Gracias a los rígidos principios de la economía, en provincia no existe pobreza. Más bien dicho: los pobres cubren las apariencias; maestros en zurcido y doctores en comer pan y eructar pollo. Los pobres tienen buen cuidado de ocultarse, pues la caridad, señora rimbombante, se encarga de reducir el índice estadístico de los mendigos; muy pocos resisten la saludable dieta a la que los condena la prudencia de los filántropos locales. Si a usted le ofrecen boletos para una tómbola, endurezca su corazón, recuerde las vidas que puede salvar negándose.

EPÍLOGO OPTIMISTA
La provincia es capaz de sobrevivir a sus defectos, y hasta a sus virtudes. Ha dado muestras de gran vitalidad y poder regenerador. Soporta las más duras pruebas: las novedades no han conseguido indigestarla.

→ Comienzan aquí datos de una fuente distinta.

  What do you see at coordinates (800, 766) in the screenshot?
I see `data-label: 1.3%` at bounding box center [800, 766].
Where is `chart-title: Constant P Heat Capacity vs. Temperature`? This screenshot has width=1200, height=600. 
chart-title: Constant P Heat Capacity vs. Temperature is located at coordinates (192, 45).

La provincia cuando se endominga es cursi y ruidosa; pero al otro día estará cumpliendo con sus obligaciones. Se parece a la humilde criadita, buena productora de carne de cañón, que barre las aceras de la mañana, y que con poco pan trabaja mucho. Sueña y trabaja; no es raro que se quede dormida sobre el mango de la escoba. Se defiende de la fatiga con el ensueño; panacea de los espíritus adoloridos.




 NOTAS:



[1] Nacido en Guadalajara, el autor se consideraba a sí mismo un orgulloso provinciano, emigrado a la capital y dispuesto a asumir su herencia del interior del país.
[2] En la edición definitiva se cambió “padre” por “padrastro”, lo cual me parece muy justo, ya que el dicho popular indica que “La ociosidad es la madre de todos los vicios”, y es bastante más consistente que sea un padrastro quien se dedique a mantenerlos sin el consuelo de la paternidad responsable.

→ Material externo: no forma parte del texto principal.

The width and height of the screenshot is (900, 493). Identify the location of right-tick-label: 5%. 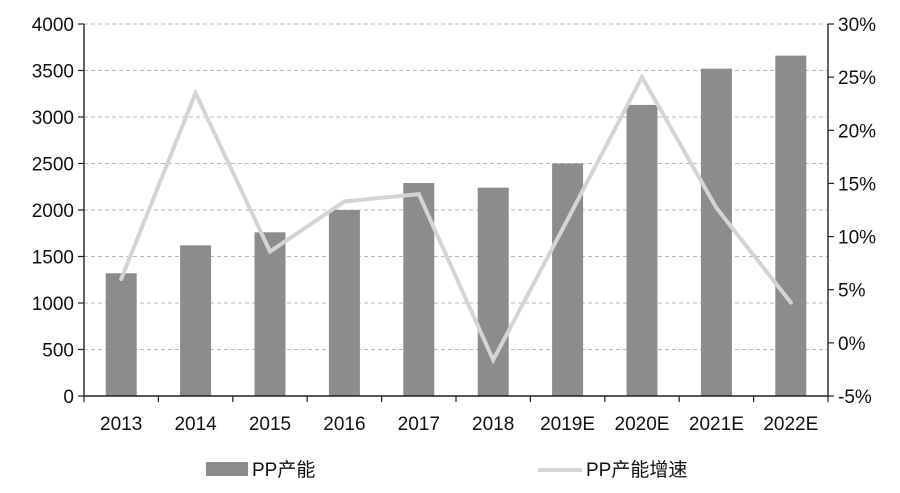
(852, 292).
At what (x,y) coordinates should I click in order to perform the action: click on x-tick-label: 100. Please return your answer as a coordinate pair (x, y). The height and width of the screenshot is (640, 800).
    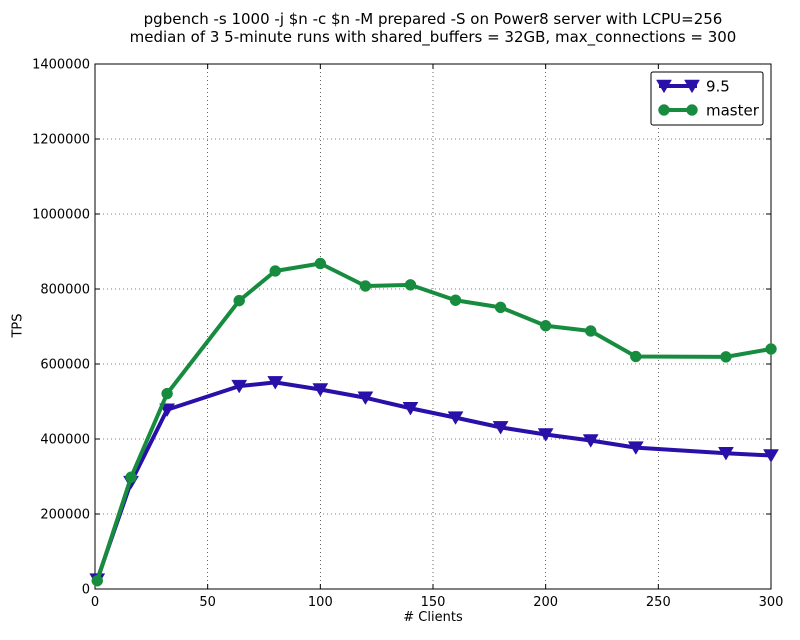
    Looking at the image, I should click on (320, 602).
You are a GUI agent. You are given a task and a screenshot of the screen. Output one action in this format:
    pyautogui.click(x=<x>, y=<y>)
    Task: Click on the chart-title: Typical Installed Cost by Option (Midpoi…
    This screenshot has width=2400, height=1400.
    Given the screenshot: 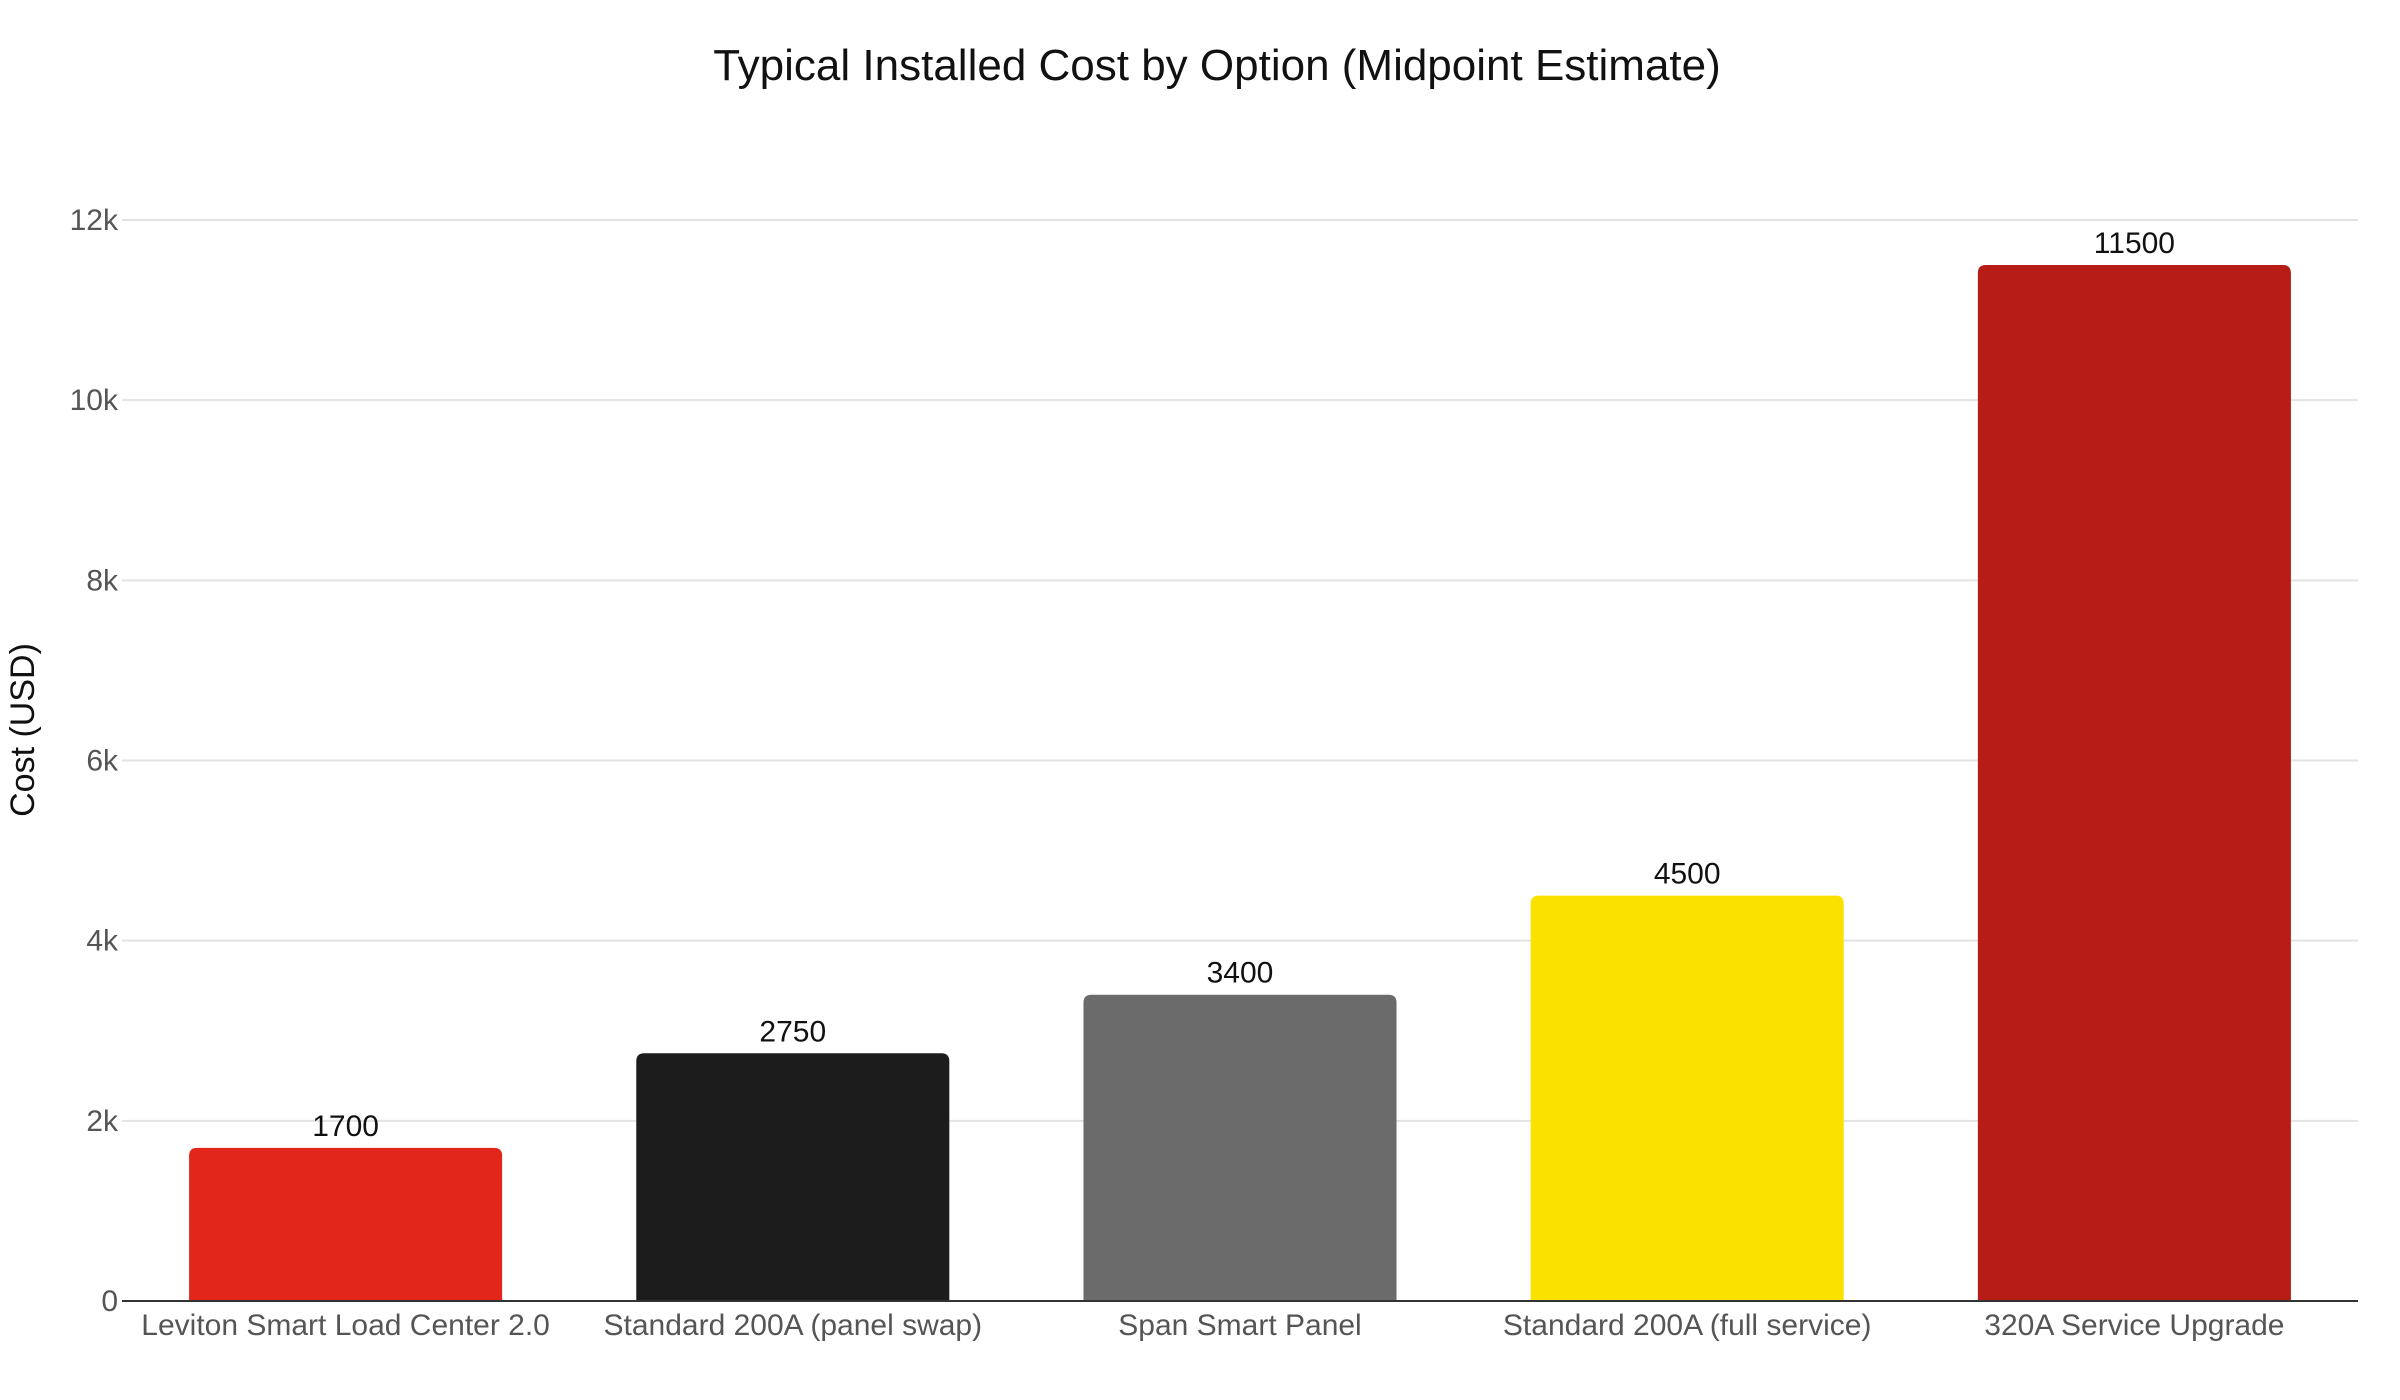 What is the action you would take?
    pyautogui.click(x=1217, y=66)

[3] En la edición definitiva este nuevo dicho sustituyó el “no”, por un más enfático “jamás”.
[4] En la edición definitiva se sustituya “pueblo”, por los “amantes del trabajo”, para acotar con precisión al sujeto colectivo del error contenido en los refranes típicos.
[5] Existen muchas versiones populares de los refranes donde de “valientes y tragones” o de “limpios y tragones” o “de golosos y tragones” o “borrachos y panzones” se llenan los panteones.